Desde el Renacimiento hasta la Revolución Industrial, en apenas 400 años se duplicó el saber universal. Desde ese tiempo, hasta la utilización de la energía eléctrica, pasó sólo un poco más de un siglo para que se volviera a duplicar el conocimiento. Cincuenta años después, se utilizaba la energía atómica y se sabía el doble sobre el mundo y su entorno. De ahí a la invención del ordenador y el primer hombre en la luna, 25 años bastaron para repetir el ciclo mencionado.
La Era Espacial dejo pasó rápidamente a la Era de la Información, con la masificación del ordenador personal y la invención de Internet para fines civiles. En 10 años primero y en cinco después, se multiplica el conocimiento por dos.
En la actualidad el ser humano tarda sólo uno o dos años en descubrir, inventar, crear y transformar el mundo que lo rodea.
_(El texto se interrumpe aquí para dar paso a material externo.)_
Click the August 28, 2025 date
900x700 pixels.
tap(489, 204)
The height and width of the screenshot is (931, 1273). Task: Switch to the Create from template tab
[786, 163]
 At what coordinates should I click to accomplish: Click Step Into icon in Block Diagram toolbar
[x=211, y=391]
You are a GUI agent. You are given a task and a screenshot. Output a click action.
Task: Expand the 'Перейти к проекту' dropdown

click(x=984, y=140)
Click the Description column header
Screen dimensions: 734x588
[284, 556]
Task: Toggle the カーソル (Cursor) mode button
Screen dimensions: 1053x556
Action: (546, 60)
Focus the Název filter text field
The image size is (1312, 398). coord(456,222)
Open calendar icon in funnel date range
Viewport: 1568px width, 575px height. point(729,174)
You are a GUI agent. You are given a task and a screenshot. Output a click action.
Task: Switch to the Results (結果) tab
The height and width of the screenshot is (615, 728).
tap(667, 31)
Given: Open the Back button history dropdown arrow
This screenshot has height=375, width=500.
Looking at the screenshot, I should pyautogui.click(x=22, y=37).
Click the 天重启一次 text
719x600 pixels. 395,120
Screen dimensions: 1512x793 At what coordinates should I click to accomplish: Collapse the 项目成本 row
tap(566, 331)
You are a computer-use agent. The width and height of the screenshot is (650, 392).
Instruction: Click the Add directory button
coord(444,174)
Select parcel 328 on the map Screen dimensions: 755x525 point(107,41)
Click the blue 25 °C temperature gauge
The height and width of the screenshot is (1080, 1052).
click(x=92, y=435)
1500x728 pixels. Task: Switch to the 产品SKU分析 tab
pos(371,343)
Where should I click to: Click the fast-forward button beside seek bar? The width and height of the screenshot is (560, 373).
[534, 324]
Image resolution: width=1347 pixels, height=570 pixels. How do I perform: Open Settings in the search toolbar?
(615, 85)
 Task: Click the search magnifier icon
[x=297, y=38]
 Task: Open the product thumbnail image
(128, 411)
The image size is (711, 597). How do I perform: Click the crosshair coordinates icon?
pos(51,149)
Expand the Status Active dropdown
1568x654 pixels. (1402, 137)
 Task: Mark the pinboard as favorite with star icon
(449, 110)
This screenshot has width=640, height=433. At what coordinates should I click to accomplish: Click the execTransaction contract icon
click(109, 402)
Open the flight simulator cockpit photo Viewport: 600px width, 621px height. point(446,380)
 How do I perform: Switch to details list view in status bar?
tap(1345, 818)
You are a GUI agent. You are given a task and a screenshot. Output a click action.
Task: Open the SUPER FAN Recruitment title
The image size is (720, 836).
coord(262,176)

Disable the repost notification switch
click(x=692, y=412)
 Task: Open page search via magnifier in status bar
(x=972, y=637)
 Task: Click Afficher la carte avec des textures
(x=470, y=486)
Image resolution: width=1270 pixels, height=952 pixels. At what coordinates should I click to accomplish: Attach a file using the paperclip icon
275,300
Lo que hoy nos parece una novedad difícil de asimilar, en dos años puede ser algo obsoleto. En mis tiempos de universidad, no entendía como la generación anterior, se las arreglaba sin fotocopiadoras para poder estudiar. Hoy, un estudiante universitario no se imagina el mundo sin acceso a Internet o teléfono celular ni blok, facebook y otras novedades tecnológicas.
La rapidez de los cambios y la acumulación de conocimientos, traen aparejado un gran problema y desafío para nuestro país y región. El que no se adapte, utilice y se suba al carro de la modernidad –o pos modernidad- está condenado al subdesarrollo. El desafío por modernizar la educación, renovar la infraestructura del país, adaptar y mejorar las instituciones, invertir en investigación científica, masificar el acceso a la tecnología, etc., no puede ser sólo tarea de un gobierno ni de un grupo de elite intelectual; es una misión de toda la sociedad chilena. Tarea que no puede dejar de lado a las personas; a la sociedad civil organizada, participante, deliberante, crítica y constructiva. Lo sólido permanente está en la fuerza de la gente y eso no se desvanece.